What you will do
Exact repetition of the data is the whole task.

*** Opening of Exercise inputs ***

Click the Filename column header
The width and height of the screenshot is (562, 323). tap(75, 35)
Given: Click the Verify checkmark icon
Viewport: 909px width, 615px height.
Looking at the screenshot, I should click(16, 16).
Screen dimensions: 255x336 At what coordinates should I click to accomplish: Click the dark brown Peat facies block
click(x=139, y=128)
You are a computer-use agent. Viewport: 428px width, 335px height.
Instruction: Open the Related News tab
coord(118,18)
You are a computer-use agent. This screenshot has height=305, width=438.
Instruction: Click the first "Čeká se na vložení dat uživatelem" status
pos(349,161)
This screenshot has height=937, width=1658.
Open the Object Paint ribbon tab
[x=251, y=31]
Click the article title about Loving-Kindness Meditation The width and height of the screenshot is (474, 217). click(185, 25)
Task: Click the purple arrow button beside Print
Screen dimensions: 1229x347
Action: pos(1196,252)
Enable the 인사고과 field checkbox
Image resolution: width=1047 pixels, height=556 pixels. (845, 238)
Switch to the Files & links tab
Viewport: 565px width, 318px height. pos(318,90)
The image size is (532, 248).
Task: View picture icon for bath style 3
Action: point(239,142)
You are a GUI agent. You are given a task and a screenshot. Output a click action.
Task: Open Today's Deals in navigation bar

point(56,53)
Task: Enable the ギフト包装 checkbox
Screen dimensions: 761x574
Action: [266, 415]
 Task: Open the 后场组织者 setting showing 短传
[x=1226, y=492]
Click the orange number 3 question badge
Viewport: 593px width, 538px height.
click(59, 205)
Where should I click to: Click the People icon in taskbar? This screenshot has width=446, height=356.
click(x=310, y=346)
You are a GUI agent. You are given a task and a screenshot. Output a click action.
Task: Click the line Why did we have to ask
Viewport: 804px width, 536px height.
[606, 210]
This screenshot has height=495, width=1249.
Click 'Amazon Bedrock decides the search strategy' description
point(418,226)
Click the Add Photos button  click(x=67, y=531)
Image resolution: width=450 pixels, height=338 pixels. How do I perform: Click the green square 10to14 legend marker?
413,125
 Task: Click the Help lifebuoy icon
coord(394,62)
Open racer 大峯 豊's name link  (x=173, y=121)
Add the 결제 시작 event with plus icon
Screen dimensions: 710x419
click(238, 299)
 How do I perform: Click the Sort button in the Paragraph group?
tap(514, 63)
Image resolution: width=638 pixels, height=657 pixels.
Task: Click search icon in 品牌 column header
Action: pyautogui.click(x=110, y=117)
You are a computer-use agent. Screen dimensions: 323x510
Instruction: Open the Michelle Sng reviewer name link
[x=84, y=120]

*** Close of Exercise inputs ***

Solution to this exercise
Click the Filename column header
The width and height of the screenshot is (562, 323). tap(75, 35)
Given: Click the Verify checkmark icon
Viewport: 909px width, 615px height.
Looking at the screenshot, I should click(16, 16).
Screen dimensions: 255x336 At what coordinates should I click to accomplish: Click the dark brown Peat facies block
click(x=139, y=128)
You are a computer-use agent. Viewport: 428px width, 335px height.
Instruction: Open the Related News tab
coord(118,18)
You are a computer-use agent. This screenshot has height=305, width=438.
Instruction: Click the first "Čeká se na vložení dat uživatelem" status
pos(349,161)
This screenshot has height=937, width=1658.
Open the Object Paint ribbon tab
[x=251, y=31]
Click the article title about Loving-Kindness Meditation The width and height of the screenshot is (474, 217). click(185, 25)
Task: Click the purple arrow button beside Print
Screen dimensions: 1229x347
Action: pos(1196,252)
Enable the 인사고과 field checkbox
Image resolution: width=1047 pixels, height=556 pixels. (845, 238)
Switch to the Files & links tab
Viewport: 565px width, 318px height. pos(318,90)
The image size is (532, 248).
Task: View picture icon for bath style 3
Action: point(239,142)
You are a GUI agent. You are given a task and a screenshot. Output a click action.
Task: Open Today's Deals in navigation bar

point(56,53)
Task: Enable the ギフト包装 checkbox
Screen dimensions: 761x574
Action: [266, 415]
 Task: Open the 后场组织者 setting showing 短传
[x=1226, y=492]
Click the orange number 3 question badge
Viewport: 593px width, 538px height.
click(59, 205)
Where should I click to: Click the People icon in taskbar? This screenshot has width=446, height=356.
click(x=310, y=346)
You are a GUI agent. You are given a task and a screenshot. Output a click action.
Task: Click the line Why did we have to ask
Viewport: 804px width, 536px height.
[606, 210]
This screenshot has height=495, width=1249.
Click 'Amazon Bedrock decides the search strategy' description
point(418,226)
Click the Add Photos button  click(x=67, y=531)
Image resolution: width=450 pixels, height=338 pixels. How do I perform: Click the green square 10to14 legend marker?
413,125
 Task: Click the Help lifebuoy icon
coord(394,62)
Open racer 大峯 豊's name link  (x=173, y=121)
Add the 결제 시작 event with plus icon
Screen dimensions: 710x419
click(238, 299)
 How do I perform: Click the Sort button in the Paragraph group?
tap(514, 63)
Image resolution: width=638 pixels, height=657 pixels.
Task: Click search icon in 品牌 column header
Action: pyautogui.click(x=110, y=117)
You are a computer-use agent. Screen dimensions: 323x510
Instruction: Open the Michelle Sng reviewer name link
[x=84, y=120]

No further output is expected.